Total Oil Determination

Soxtec automated solvent extractor (2050 SOXTEC, FOSS Tecator AB, Höganäs, Sweden)was used to measure total oil content of the peanut samples. In this method, petroleum ether was used to extract the oil from ground peanut samples. Good and intact peanut kernels were selected and frozen before grinding to minimize loss of oil. About one gram of homogeneously ground, fine peanut meal was weighed and used for oil extraction. The temperature was maintained at 135±2 oC for 45 minutes for extraction and another 45 minutes to evaporate the residual petroleum ether from the oil. The samples were cooled for 15 minutes. Cups with the collected oil were kept in an air oven at 40oC for 30 minutes to drive out any residual traces of petroleum ether. The total oil content was calculated as the weight of the oil collected and expressed as weight percent (wt%).

Protein Analysis

LECO® FP 2000 nitrogen analyzer (LECO® Corporation, St. Joseph, MI, USA) was used to measure protein percentage in the peanut sample. The sample size used was 0.12 grams of homogeneously ground fine peanut meal. Sample placed and weighed in a ceramic sample holder was introduced into the combustion chamber. Combustion temperature was maintained at 1050 oC. The combustion process converted covalently bound nitrogen in protein molecules into nitrogen gas. This gas was quantified by passing it through the conductivity cell. A conversion factor of 6.3 was used to calculate the percentage of protein from the amount of nitrogen gas collected.

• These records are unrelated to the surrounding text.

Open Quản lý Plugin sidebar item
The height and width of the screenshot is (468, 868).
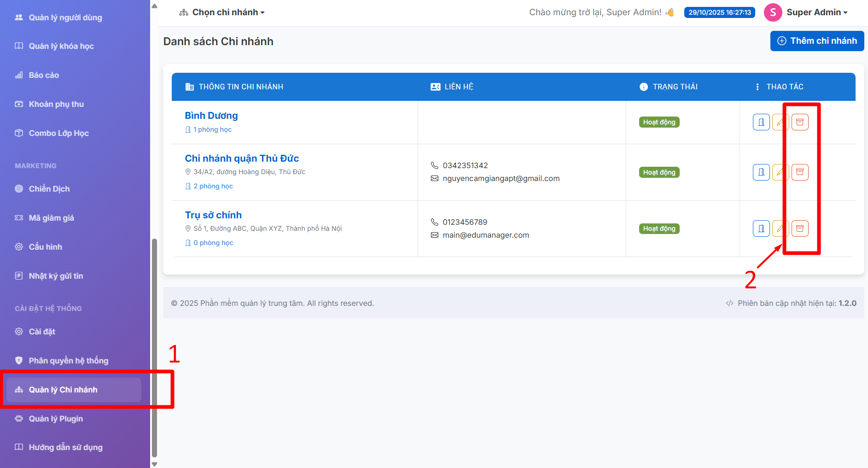point(56,419)
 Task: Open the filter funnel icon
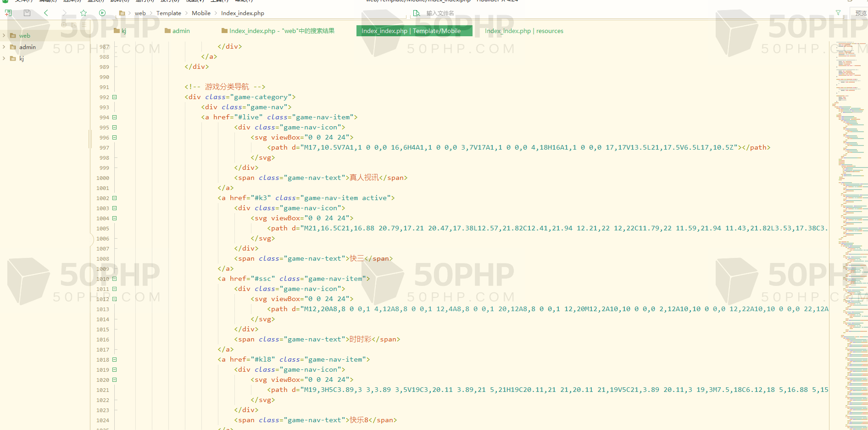click(838, 13)
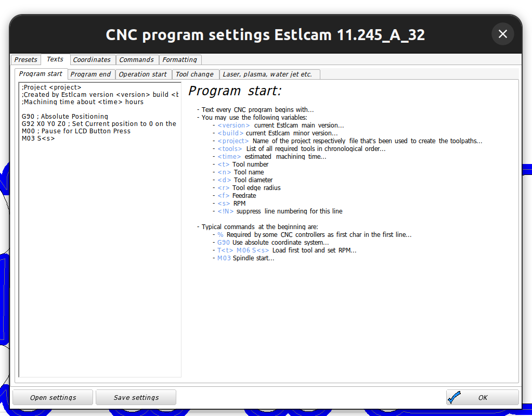This screenshot has height=416, width=532.
Task: Confirm with the OK button
Action: tap(483, 397)
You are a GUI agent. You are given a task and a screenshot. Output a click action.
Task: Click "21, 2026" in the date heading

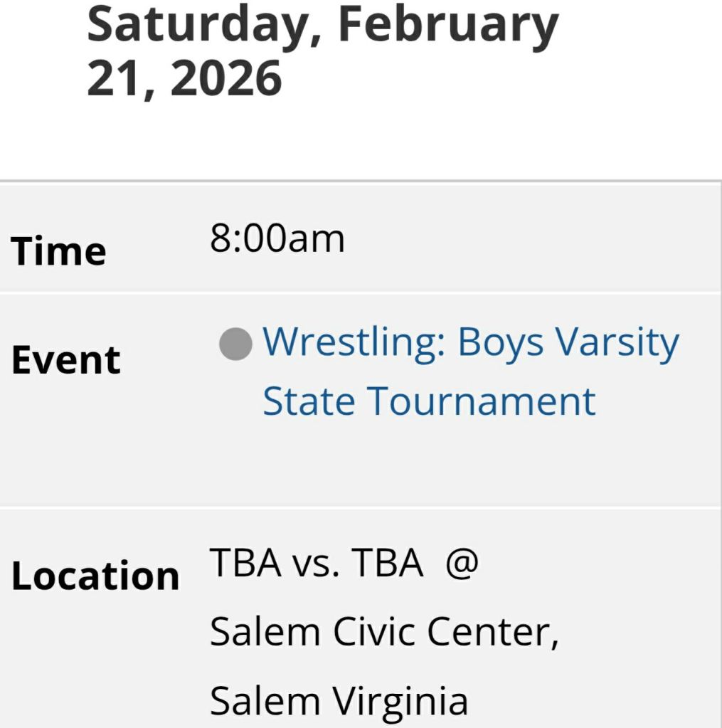pyautogui.click(x=184, y=78)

NIR Spectroscopy Measurements

The peanut pod samples, after conditioning, were separated into calibration and validation groups. NIR spectral measurements were made using a scanning monochromator (Model 6500, FOSS NIRSystems, Silver Springs, MD, USA). Spectral data were collected using Vision software (Version 1.0, FOSS NIRSystems, Silver Springs, MD, USA). The reflected energy, carrying absorption information was measured over the wavelength range, 400 nm -2500 nm.

Data Analysis

NIR spectral data were analyzed using multivariate data analysis software (Unscrambler Version 9.7 CAMO ASA, USA). Using the spectral data from the calibration dataset, partial least square (PLS) regression analysis was conducted to develop empirical equations to estimate the peanut moisture contents and their corresponding total oil and protein contents. The derivative of the absorption and reflection spectral data with respect to wavelength was also used for model development along with raw spectral data. PLS analysis was performed and the best calibration model was selected based on Standard Error of Calibration (SEC) and coefficient of multiple determinations (R2) values. Goodness of fit of the different models was evaluated based on Standard Error of Prediction (SEP) values, comparing measured and predicted values of moisture, oil and protein contents. The RPD values (ratio of the standard deviation of predicted values to the SEP) were also used to evaluate the goodness of fit.

Results

Moisture Content

All the calibration models generated applying different types of treatments on the calibration samples of in-shell peanuts gave an R2 of 0.99. The calibration model equations were then used to predict the moisture content of the validation sample sets. Based on the fitness measurements, the model, developed using reflectance spectral data with derivative treatment, produced the highest RPD value of 5.75 and the lowest SEP value of 0.771.

Total Oil

For in-shell peanuts, RPD values greater than 5.0 were obtained for both absorbance and reflectance derivative data. Also, both NIR absorption and reflection derivative data resulted in correlations of over 95%. However, considering the lowest SEP values of 2.77 for absorbance and 1.65 for reflectance, the model developed from the reflectance derivative data was considered as the best model for total oil prediction.

Protein Content

Calibration models of peanut samples for protein, gave an R2 of 0.99 for both absorbance and reflectance, and their respective derivative functions. An RPD value of 4.8 was obtained for the two absorption models, which is close to the recommended value of 5.0 for quality analysis.

Conclusions

NIR reflectance spectroscopy could be a useful tool for rapid and nondestructive analysis of moisture, total oil and protein content of in-shell peanuts with minimal requirements of sample preparation. Based on the RPD values, the calibration models developed using the derivative of the reflectance data was found most suitable for the determination of moisture and total oil contents. However, for the determination of protein content in the in-shell peanuts both the absorption and absorption derivative data yielded good results.

References

[1] USDA (2000), Updated 2000, Washington D.C., USA

[2] Nimaiyar S, Paulsen, MR, Nelson RL (2004), ASABE Paper No.046118. St. Joseph, Mich.: ASABE p15

[3] Pérez-Vich B, Velasco L, Fernández-Martínez JM (1998), JAOCS 75(5): 547-555

[4] Velasco L, Becker HC (1998), Euphytica 101: 221-230

[5] Daun JK, Clear, KM, Williams P (1994), J Am Oil Chem. Soc. 71: 1063-1068.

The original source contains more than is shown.